Work to be completed – Check each line of the material below for the word "computer". State how many lines have it, and nothing more.

------------------------------------------------------------------------

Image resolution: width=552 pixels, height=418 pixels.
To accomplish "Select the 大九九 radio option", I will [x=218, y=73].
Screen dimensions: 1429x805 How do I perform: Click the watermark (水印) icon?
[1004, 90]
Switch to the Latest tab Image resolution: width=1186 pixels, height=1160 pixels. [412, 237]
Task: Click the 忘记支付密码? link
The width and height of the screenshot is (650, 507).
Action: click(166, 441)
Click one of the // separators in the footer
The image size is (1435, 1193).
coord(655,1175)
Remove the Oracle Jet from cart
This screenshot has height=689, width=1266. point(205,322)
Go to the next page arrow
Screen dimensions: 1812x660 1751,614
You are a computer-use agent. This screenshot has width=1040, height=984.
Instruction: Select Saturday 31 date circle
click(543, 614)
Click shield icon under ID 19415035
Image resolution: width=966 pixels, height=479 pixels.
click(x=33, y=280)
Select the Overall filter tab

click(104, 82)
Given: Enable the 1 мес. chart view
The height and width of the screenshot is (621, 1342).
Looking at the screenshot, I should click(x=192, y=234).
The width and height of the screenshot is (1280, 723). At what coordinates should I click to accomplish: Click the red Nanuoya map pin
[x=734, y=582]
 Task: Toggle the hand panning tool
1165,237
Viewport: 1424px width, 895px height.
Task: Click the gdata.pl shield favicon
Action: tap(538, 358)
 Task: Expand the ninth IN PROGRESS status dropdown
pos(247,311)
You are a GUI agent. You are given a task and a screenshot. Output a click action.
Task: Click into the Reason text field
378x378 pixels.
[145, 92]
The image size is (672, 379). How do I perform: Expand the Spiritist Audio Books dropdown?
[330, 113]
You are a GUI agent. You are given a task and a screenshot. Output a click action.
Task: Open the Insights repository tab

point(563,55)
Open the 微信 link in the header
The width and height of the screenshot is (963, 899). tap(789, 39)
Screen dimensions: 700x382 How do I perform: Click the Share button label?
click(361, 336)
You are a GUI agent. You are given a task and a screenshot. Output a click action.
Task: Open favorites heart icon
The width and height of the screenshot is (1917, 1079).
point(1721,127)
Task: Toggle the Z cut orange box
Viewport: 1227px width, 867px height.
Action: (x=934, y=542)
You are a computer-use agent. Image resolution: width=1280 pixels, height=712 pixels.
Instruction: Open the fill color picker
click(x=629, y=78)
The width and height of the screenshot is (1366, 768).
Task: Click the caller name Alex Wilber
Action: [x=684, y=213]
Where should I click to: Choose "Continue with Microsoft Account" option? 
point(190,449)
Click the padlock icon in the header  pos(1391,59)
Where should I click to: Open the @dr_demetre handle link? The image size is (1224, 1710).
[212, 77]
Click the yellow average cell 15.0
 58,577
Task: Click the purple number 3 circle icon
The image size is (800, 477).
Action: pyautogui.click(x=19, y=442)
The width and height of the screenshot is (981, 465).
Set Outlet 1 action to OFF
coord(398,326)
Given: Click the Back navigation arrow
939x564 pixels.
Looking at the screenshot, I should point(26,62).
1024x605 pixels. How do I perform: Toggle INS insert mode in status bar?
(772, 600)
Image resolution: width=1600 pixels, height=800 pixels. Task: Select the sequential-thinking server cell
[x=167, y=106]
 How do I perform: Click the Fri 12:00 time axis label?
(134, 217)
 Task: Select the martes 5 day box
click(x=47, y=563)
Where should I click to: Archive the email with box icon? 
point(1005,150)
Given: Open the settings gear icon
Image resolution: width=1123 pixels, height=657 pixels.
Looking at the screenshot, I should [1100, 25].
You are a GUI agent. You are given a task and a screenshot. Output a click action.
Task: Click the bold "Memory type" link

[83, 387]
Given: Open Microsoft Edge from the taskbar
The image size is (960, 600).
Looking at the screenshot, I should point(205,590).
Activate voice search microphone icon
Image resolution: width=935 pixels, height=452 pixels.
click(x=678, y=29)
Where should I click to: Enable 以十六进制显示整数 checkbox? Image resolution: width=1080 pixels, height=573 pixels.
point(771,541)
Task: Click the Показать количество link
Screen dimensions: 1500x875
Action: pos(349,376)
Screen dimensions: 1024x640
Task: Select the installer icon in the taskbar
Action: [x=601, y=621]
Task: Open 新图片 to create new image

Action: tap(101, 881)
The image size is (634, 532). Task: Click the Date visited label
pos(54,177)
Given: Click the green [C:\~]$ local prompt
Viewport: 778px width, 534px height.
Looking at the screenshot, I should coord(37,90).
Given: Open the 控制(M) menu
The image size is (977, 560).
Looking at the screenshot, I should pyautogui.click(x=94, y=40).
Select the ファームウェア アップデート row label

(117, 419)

------------------------------------------------------------------------

Result of this task – 2